TASK TO CARRY OUT:
What you return should be the complete data below, word for word, with no pictures in it.

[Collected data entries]
++++++++++
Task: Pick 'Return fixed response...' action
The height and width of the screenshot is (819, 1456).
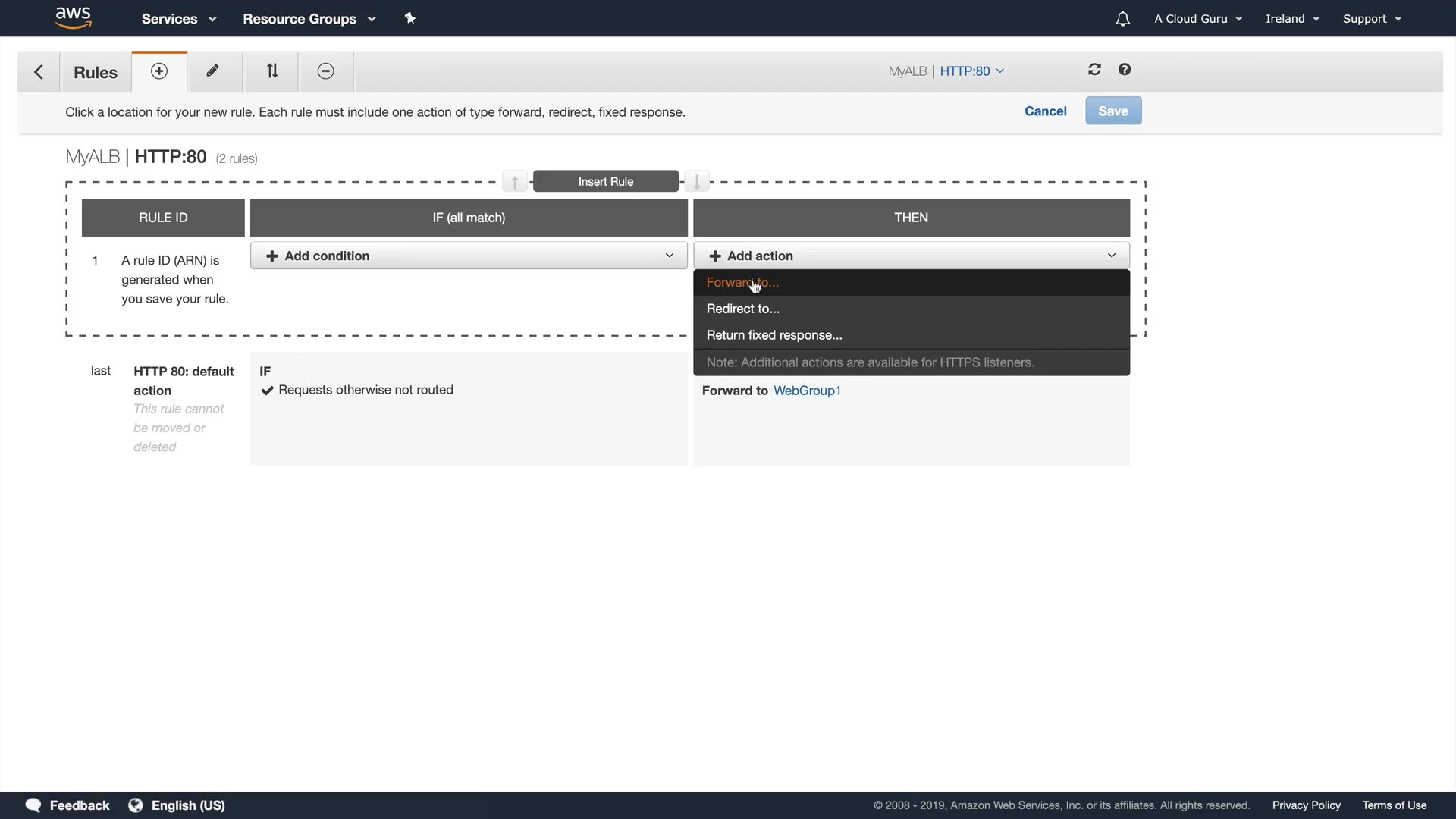Action: pos(774,335)
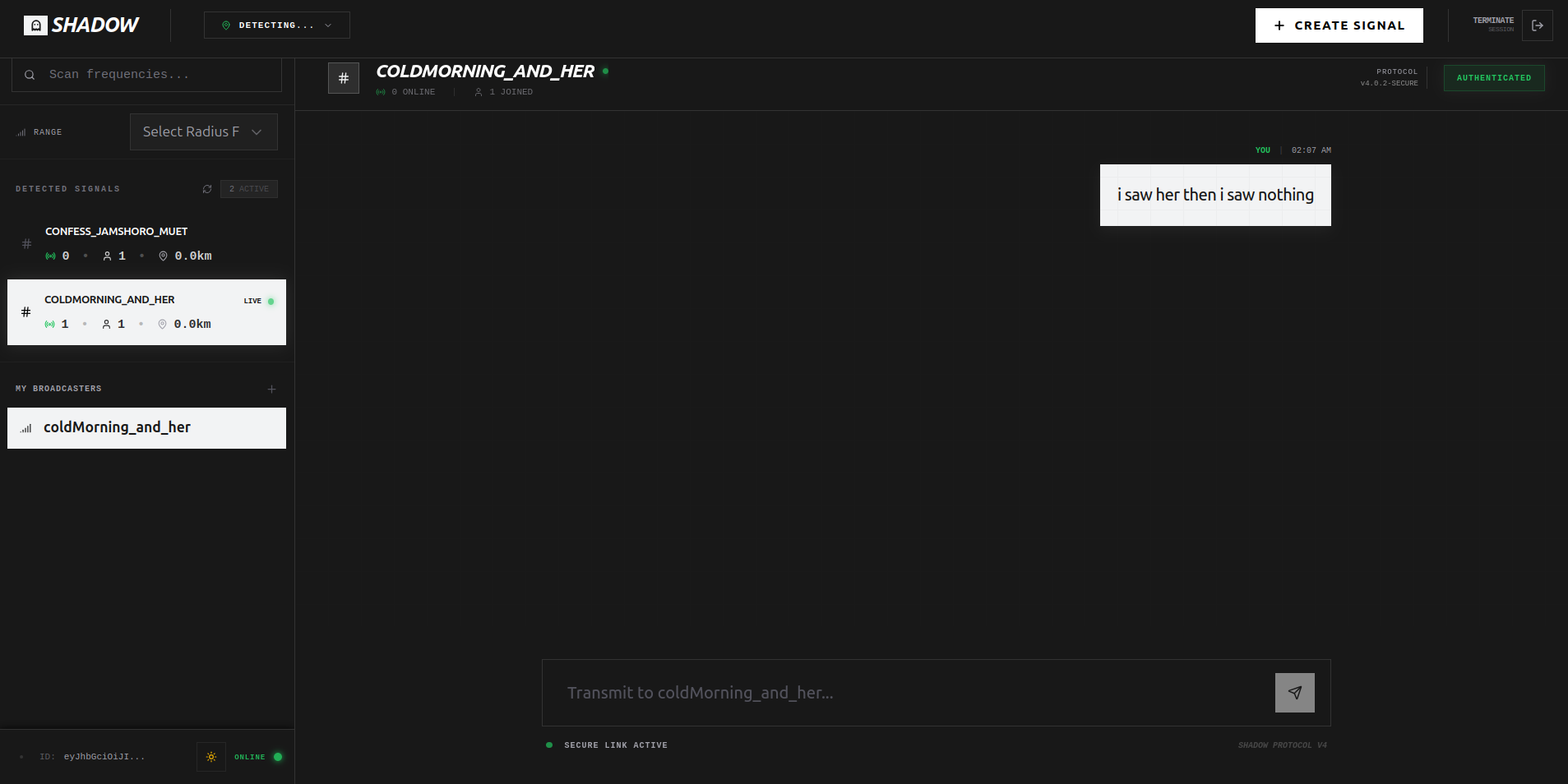Click the logout icon near Terminate Session

(1537, 25)
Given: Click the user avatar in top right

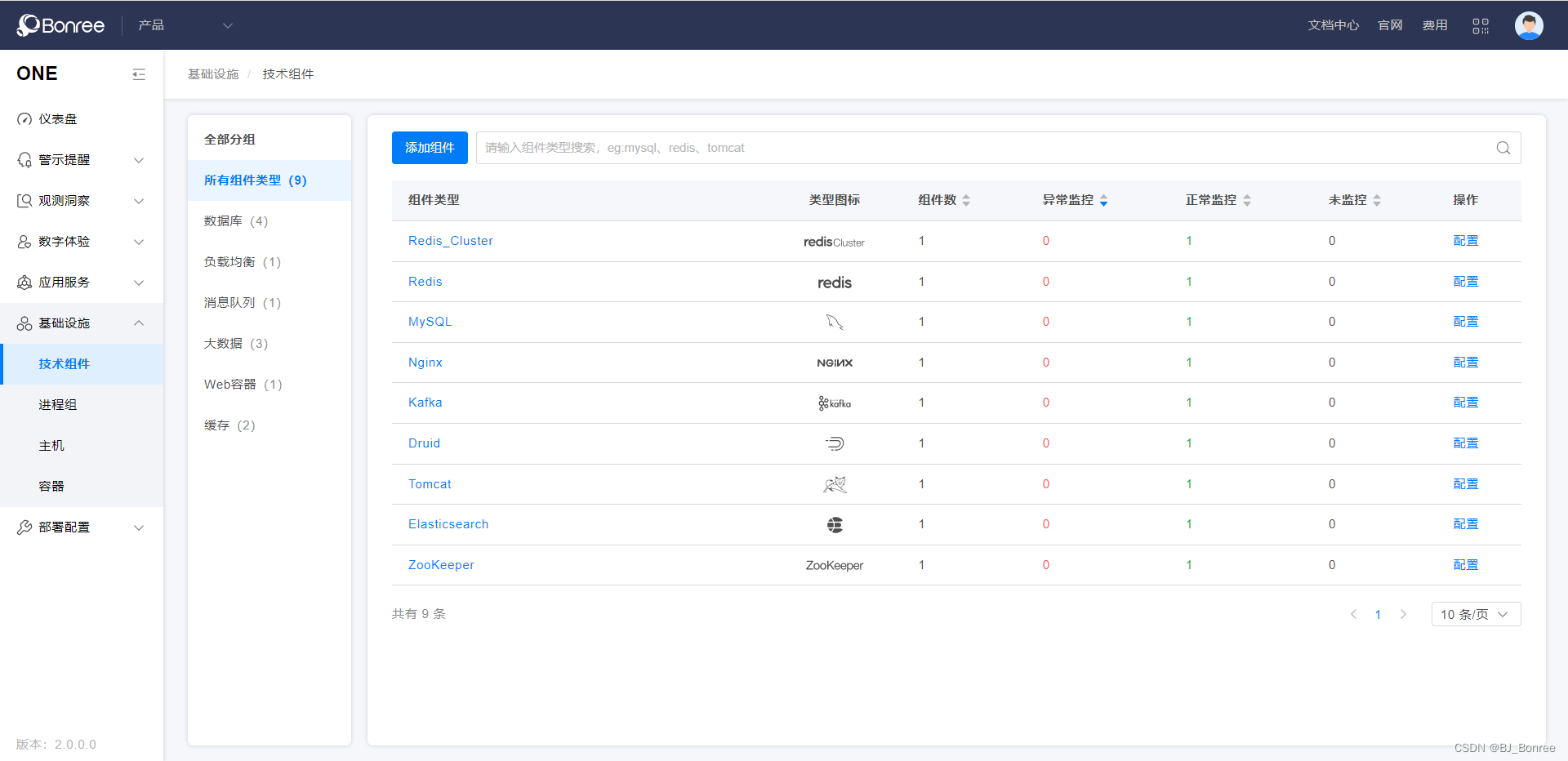Looking at the screenshot, I should (1529, 25).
++++++++++
YOUR SOLUTION:
Task: Pick 'Return fixed response...' action
The height and width of the screenshot is (819, 1456).
Action: pos(774,335)
Click the logout icon near Terminate Session

(1537, 25)
Given: Click the user avatar in top right

Looking at the screenshot, I should (1529, 25).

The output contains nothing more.